You'll want to have some local settings files set up:
This file is not versioned. We currently use it to turn on verbose logging, tell Drupal not to aggregate js/css, and to use a development services.yml
file. (We tell Drupal about this file in our settings.php file @~#717)
cd docroot/sites && cp example.settings.local.php ./default/settings.local.php
This file should already exist in docroot/sites/ directory and is versioned. (should we not version this?) We currently use it to turn on twig and cache tag debugging. (We tell Drupal about this file in our settings.local.php @~#39)
parameters:
twig.config:
debug: true
auto_reload: true
cache: false
parameters:
twig.config:
#... <snip>
http.response.debug_cacheability_headers: true
Ensure you have massdotgov.dev
(+ .test
) as an alias. To check, list all of your aliases:
drush sa
You should see massdotgov.dev
etc in your list of aliases. If you don't, see Prerequisites above for instructions on downloaded drush aliases.
Feel free to create your own credentials, otherwise:
- Username:
admin
- Password:
admin
-
Rename acquia codebase, currently origin, to 'acquia' (optional):
git remote rename origin acquia
-
Create single source of truth called 'upstream' (can we create this in massgov github?):
git remote add upstream git@github.com:jesconstantine/massdotgov.git
-
Create your fork of
github
in your personal github account and add your fork as a remote: instructions
Fork + Pull Request
Do your work in a feature/ branch
Let's get together and talk about this - who merges? who accepts pull requests? etc...
We keep all site configuration in code and use drush to sync that configuration up and down our stack local -> dev -> staging -> production
. Please note this workflow is only possible with clones of the site (same uuid) and not across other instances.
First we tell Drupal about our name and location for storing staged configuration (active configuration is stored in the DB) in settings.php @~#250 we set a value for $config_directories['vcs']
to a directory that is sibling to docroot.

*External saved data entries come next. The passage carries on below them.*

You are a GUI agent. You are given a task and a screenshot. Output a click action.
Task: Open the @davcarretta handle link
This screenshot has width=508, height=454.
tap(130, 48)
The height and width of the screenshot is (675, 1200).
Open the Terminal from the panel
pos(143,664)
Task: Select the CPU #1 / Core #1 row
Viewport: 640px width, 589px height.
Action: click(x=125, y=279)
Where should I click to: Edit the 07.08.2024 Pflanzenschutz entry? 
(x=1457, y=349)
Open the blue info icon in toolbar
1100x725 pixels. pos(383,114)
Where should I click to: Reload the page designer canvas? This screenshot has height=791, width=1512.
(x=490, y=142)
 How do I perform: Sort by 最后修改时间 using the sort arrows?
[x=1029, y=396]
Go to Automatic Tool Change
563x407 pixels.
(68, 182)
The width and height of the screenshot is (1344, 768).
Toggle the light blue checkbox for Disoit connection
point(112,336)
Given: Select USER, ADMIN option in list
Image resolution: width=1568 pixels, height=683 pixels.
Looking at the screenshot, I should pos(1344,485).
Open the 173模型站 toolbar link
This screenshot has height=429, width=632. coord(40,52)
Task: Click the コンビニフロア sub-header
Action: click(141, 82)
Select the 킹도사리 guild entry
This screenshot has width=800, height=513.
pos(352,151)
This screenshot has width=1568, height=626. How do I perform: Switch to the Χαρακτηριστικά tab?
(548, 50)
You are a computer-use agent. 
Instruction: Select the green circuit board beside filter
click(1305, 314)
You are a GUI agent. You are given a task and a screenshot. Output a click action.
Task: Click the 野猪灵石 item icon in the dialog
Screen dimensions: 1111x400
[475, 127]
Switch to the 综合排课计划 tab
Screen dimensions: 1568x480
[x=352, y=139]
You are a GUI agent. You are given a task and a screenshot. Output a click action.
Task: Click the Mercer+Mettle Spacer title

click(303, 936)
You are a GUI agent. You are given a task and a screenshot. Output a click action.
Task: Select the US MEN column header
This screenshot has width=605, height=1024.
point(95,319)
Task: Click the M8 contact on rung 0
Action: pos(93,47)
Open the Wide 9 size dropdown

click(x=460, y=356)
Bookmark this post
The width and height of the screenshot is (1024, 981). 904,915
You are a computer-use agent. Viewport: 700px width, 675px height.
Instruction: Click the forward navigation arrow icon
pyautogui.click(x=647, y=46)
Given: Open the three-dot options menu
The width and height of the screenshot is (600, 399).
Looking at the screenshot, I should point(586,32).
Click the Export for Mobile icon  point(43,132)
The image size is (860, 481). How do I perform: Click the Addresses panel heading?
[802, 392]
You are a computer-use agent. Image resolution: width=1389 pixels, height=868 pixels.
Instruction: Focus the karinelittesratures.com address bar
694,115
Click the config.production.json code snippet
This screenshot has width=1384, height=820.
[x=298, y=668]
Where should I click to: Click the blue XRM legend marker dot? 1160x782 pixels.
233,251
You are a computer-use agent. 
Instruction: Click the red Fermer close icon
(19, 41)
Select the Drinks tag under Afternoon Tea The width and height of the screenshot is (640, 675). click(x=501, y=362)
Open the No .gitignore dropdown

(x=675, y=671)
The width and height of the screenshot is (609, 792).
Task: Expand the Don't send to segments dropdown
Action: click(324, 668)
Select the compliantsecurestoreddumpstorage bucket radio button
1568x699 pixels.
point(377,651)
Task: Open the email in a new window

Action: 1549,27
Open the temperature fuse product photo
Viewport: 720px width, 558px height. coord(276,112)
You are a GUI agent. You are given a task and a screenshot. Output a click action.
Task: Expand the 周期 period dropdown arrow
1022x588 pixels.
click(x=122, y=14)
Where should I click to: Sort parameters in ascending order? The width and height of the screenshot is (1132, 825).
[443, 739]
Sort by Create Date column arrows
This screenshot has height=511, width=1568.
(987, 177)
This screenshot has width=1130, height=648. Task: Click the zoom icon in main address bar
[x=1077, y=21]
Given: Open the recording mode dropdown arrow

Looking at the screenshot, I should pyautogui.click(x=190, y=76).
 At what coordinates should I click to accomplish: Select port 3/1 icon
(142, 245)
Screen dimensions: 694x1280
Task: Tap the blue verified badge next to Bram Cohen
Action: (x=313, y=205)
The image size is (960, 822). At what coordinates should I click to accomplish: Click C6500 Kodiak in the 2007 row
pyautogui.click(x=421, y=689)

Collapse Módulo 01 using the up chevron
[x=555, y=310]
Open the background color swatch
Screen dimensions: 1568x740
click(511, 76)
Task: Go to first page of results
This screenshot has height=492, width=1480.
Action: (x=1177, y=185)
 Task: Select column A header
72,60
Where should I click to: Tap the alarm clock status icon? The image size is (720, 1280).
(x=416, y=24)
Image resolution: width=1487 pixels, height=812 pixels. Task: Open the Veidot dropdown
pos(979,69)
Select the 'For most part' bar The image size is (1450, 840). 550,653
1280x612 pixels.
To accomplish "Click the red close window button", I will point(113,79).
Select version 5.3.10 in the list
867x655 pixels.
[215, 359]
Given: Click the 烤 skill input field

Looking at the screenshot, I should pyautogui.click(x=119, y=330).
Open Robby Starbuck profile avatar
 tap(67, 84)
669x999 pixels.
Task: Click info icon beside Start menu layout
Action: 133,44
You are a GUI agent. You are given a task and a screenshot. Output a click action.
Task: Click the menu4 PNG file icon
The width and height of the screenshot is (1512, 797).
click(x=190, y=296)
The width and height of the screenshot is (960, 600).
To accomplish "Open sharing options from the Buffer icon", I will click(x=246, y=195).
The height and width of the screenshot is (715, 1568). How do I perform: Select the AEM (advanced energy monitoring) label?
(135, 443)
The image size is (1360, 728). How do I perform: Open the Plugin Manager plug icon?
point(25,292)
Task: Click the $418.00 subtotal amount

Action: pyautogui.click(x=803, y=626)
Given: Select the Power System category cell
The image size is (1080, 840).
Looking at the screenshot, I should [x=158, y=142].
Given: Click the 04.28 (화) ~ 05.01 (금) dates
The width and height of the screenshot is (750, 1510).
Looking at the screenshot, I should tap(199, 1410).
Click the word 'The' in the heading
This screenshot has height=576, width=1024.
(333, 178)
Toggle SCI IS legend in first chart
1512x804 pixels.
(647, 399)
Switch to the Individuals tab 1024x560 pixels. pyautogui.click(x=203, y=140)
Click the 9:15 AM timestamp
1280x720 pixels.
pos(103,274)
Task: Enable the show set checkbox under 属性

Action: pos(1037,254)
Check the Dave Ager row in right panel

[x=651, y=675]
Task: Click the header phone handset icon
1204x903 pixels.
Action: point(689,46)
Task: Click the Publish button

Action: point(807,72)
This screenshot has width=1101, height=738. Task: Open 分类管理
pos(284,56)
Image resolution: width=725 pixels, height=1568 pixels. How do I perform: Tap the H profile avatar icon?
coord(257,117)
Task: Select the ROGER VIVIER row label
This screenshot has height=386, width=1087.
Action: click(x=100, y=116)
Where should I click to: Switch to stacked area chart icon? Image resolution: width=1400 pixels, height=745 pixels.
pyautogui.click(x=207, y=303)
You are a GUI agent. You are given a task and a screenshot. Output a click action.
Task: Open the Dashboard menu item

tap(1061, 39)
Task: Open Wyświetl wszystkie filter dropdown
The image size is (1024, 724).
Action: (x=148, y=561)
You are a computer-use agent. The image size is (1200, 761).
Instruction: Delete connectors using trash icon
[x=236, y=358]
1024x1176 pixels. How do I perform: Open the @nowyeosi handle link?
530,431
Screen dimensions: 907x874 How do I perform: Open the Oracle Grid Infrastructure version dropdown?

After making any configuration changes, export the configuration from your local database:
drush config-export vcs
(See additional command options)
After confirming your export, you should see the changes (.yml config files) reflected in git:
git status
After your code has been deployed to a cloud instance (see Deployment below), you need to get your staged configuration (the .yml files) imported into the database:
drush @massdotgov.dev config-import vcs
(See additional command options)
Use git, drush and acquia cloud api commands to push your code (feature/
branch for feature testing, develmassdotgovop
branch after an accepted pull request, or tag
on master for releases).
Push your branch upstream (the acquia cloud codebase):
Since we are working with version control, git notices every difference in a tracked file - even when someone has their text editor setup to use tabs and another has their editor set up to use spaces. If we are not all on the same page, git will think every file we open has been changed. (yuck!)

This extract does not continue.